Conforme divulgado pelo Jornal Correio, 4.546 dos servidores têm entre 45 e 74 anos, muitos dos quais ingressaram na força em concursos realizados nas décadas de 70, 80 e 90.
“Então, esses 85%, daqui a cinco anos, estarão aptos para se aposentar. Nós já temos uma polícia com idade avançada!”, declarou Estácio Lopes.
Leia também:“Antigamente, eram 30 anos de contribuição, por se tratar de atividade de risco. Com reforma da Previdência de 2020, passou a exigir também a idade, 56 para os homens e 52 para as mulheres. Porém, como a maioria desses colegas entram 1997 e averbaram o tempo de fora, ou seja, o período em que estavam no setor privado, eles completam o tempo de contribuição”, explicou Estácio, presidente do Sindpoc.
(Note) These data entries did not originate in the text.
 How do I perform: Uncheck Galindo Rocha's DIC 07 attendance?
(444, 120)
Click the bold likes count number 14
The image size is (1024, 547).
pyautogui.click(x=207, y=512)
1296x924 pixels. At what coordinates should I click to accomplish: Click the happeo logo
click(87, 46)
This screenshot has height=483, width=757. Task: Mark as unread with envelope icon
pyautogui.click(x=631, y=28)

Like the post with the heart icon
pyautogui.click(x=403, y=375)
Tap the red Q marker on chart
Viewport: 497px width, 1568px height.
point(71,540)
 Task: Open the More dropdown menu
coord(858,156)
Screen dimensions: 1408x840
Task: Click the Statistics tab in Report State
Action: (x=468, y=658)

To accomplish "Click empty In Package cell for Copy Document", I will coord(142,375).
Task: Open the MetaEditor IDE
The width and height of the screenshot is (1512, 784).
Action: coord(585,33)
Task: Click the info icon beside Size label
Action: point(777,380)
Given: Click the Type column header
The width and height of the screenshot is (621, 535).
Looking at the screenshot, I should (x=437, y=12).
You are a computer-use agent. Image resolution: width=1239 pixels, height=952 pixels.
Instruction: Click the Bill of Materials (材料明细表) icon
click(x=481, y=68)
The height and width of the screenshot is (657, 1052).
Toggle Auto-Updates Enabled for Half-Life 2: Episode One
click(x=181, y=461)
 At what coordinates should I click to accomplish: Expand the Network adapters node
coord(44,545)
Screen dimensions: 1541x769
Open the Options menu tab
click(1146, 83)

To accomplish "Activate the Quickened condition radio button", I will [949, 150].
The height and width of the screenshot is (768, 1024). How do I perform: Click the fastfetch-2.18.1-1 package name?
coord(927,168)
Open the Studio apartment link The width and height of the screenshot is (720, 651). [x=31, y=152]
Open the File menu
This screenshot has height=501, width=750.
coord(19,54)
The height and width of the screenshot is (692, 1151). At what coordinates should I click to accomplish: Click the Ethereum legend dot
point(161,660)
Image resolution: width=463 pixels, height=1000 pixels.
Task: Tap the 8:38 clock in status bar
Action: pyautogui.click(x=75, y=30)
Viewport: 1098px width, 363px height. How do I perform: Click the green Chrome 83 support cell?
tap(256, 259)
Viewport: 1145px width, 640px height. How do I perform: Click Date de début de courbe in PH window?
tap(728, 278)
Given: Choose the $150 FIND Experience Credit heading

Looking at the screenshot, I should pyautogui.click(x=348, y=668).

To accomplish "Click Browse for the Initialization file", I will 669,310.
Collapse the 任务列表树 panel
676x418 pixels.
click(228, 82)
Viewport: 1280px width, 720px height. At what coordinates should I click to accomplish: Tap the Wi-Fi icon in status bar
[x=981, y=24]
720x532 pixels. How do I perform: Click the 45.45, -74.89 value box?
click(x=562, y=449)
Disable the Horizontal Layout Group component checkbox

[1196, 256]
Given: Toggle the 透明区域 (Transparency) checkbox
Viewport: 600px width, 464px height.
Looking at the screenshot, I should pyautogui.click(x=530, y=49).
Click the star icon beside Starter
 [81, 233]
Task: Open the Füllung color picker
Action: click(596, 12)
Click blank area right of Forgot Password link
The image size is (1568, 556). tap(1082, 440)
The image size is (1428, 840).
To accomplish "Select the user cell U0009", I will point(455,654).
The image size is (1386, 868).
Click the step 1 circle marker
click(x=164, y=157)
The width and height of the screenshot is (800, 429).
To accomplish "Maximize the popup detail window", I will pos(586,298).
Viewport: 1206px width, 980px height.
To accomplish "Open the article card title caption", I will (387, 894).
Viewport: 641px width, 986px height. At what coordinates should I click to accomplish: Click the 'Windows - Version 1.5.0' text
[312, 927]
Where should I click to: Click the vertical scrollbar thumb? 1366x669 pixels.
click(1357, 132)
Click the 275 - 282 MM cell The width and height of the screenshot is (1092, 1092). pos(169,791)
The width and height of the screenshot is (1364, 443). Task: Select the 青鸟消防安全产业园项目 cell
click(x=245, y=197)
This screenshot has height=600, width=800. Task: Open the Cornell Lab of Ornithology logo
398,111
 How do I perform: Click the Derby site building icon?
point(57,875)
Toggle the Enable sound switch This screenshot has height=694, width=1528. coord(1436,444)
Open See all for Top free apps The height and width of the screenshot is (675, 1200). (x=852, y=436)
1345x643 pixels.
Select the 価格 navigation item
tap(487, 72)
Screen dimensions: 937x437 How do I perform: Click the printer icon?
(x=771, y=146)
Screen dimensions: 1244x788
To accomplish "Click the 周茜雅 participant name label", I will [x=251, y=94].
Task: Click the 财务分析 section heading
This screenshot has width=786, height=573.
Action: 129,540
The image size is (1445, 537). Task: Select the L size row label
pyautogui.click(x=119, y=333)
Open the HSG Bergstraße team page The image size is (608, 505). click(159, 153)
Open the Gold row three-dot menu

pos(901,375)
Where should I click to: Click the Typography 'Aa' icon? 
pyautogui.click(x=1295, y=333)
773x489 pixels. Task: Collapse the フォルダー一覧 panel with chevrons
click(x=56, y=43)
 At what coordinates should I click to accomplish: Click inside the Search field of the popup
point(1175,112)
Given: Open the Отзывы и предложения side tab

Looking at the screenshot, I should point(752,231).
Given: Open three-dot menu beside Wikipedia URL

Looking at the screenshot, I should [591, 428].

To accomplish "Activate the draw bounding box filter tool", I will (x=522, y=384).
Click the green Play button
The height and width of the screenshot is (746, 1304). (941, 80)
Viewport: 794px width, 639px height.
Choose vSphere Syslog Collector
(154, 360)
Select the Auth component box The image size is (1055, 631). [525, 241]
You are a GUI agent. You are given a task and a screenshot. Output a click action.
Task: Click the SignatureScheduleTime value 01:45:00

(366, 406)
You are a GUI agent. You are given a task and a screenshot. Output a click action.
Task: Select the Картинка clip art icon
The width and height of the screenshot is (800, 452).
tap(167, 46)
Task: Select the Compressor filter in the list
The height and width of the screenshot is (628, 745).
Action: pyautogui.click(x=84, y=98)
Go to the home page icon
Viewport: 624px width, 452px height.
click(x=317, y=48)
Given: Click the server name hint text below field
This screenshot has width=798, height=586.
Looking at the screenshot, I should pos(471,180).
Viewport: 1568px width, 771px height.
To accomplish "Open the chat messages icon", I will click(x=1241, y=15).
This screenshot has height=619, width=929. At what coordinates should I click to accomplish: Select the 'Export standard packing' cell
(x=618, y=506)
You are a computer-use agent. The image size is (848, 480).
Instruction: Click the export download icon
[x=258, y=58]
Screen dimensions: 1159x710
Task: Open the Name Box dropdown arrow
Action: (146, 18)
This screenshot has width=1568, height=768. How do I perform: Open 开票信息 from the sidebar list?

Segundo o Tribunal de Contas do Estado (TCE/BA) a polícia judiciária na Bahia não cumpria a Lei Estadual nº 11.370/2009 (Lei Orgânica da PC/BA), que determina o quantitativo de 8.933 servidores funcionais– o que impacta em quase 40% no quadro atual.
“Em maio do ano passado, a Polícia Civil nos informou que 1.047 policiais já preencheriam os requisitos de aposentadoria. De lá pra cá, em 13 meses, 135 já não trabalham mais nas unidades”, informou Estácio.
De acordo com a PC, 1.000 vagas foram disponibilizadas, 150 para delegado, 700 para investigador e 150 vagas para escrivão. Em julho mais 260 investigadores foram convocados e 128 delegados do cadastro reserva. O concurso mais recente da categoria foi em julho de 2023.
“A gente precisa de concursos anuais com no mínimo 1 mil vagas, até 2028. A nossa avaliação é em cima das necessidades das delegacias, principalmente no interior do estado, do aumento da população baiana, que hoje chega a 15 milhões de habitantes, e pelos critérios da ONU”, pontuou Lopes.
Em nota, a Polícia Civil explicou que o quadro funcional atual é de 5.283, isto é, 27 a menos que o informado pelo GDG e TCE/BA. No que se refere a necessidade de concursos nos próximos anos, a PC informou que não tem previsão.
“Considerando que todas as etapas de um concurso público devem ser obedecidas, o tempo para início e encerramento de cada certame é indefinido, não sendo possível precisar quando será lançado o próximo edital”, diz nota enviada ao CORREIO.